Guest Column | October 2, 2020

A Quality Agreement Primer: Managing Risk When Working With Contractors

By Crystal M. Booth, PSC Biotech

With many companies utilizing contract manufacturing and contract laboratories, quality agreements are extremely important. A quality agreement defines the quality parameters as well as who is responsible for those parameters. This is part one of a three-part series that explores quality agreements, regulations, guidelines, and working with vendors to ensure quality expectations are met. Part one discusses identifying key risks in partnering with contract companies and working with vendors. In part two, we explore the regulations and enforcement activities that govern quality agreements and in the third part, we examine what to include in quality agreements and who should be responsible for the assigned tasks.

A third party, also known as a vendor or contract company, is a company that provides a service or product that is not provided by the primary company. Most commonly, contract companies can be laboratories, manufacturers, or service providers. Primary companies, or owners, can use contract companies for many reasons. These reasons can include:

  • A need for a quick turnaround time
  • A need for expertise the primary company may not have
  • A need for required resources
  • A need for temporary assistance
  • A need for infrastructure or extra capacity

While using contract companies can ease the burden of primary companies, using third parties comes with risks that need to be managed. Primary companies need to ensure that vendors are complying with regulations, protecting confidential information, avoiding unethical practices, maintaining supply chain security, delivering high quality and high performance, and properly handling disruptions.1

Identifying Key Risk Areas In Partnering With Third Parties

Risk mitigation can be managed using a variety of tools, including quality agreements. “A quality agreement is a document that defines both specific quality parameters for a project and which party is responsible for the execution of those parameters.”2 Quality agreements should assure full cGMP compliance, facilitate consistent delivery of safe and effective medicines, and define, establish, and document each party’s responsibilities.3 When writing a quality agreement, all aspects that impact a product’s identity, quality, safety, potency, purity, or compliance status should be included.2

To minimize risks with vendors, the risks must first be identified. Identifying potential risks helps you to understand, prepare, and create mitigations for the potential problems before they occur. Some key risk areas and thought-provoking questions for risk mitigation include:

  • Subcontractors often use subcontractors (i.e., fourth-party contractors).
    • Who will audit, maintain, and approve fourth-party contractors?
    • Set up the expectations regarding fourth-party contractors in advance.
  • Subcontractors may not always adhere to quality agreements.
    • Subcontractors try to manage many quality agreements
    • The more items you change in the contractor’s quality agreement template, the greater the risk the subcontractor will make a mistake.
  • Using subcontractors comes with potential compliance risks.
    • Is the subcontractor accredited or audited by regulatory agencies?
    • Do they routinely follow cGMPs?
    • Do they have a good audit history?
  • Using subcontractors could pose reputation risks.4
    • Does the third or fourth party have a good reputation?
    • If not, their poor reputation could jeopardize the reputation of your products.
  • Using subcontractors could increase performance risks.4
    • Subcontractors are busy. What if their equipment breaks?
    • Example: During testing performed in a sterility isolator, the VHP generator stops working. This could cause a delay in testing and product release.
  • Subcontractors could produce poor quality products or reject product batches.
    • What if the subcontractor makes a mistake and the product fails specifications?
    • Who is responsible for the costs?
  • Using subcontractors could have data integrity risks.5
    • Does the subcontractor follow data integrity rules?
    • Data integrity refers to the completeness, consistency, and accuracy of data. Complete, consistent, and accurate data should be attributable, legible, contemporaneously recorded, original or a true copy, and accurate (ALCOA).
  • Beware of cost differences.4 Subcontractors do not all charge the same amount for the same or similar services.
    • Are the subcontractors overcharging you?
  • Subcontractors could have data breaches.4
    • What if data or confidential information is exposed?

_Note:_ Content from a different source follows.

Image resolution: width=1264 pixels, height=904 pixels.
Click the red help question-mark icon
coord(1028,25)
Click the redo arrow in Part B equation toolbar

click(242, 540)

Keeping these risks and questions in mind while creating the quality agreement will help you create a clear quality agreement with clear expectations, roles, and responsibilities.

Working With Vendors

Despite the risks, it may be necessary to work with subcontractors. Start by developing a plan. Identify the need for a vendor and decide what the vendor can do to help. Establish clear roles and responsibilities regarding who will obtain documents from vendors and monitor vendor performance.6 Identify several vendors able to perform the work and obtain quotes from them to ensure you are getting the best service for the best price. Finally, decide which vendor sounds like a good fit for the organization and choose accordingly.

Do your due diligence. Review the potential risks of using a subcontractor. Determine if the proposed vendor is audited by an outside party, such as the FDA,6 and research the contract company’s reputation and regulatory history. Consider what types of data are accessible by the contract company and what types of transactions they will be performing.6

Audits are a great way to help mitigate risks. Perform routine on-site audits or paper audits of the contract company, depending on the criticality of the project.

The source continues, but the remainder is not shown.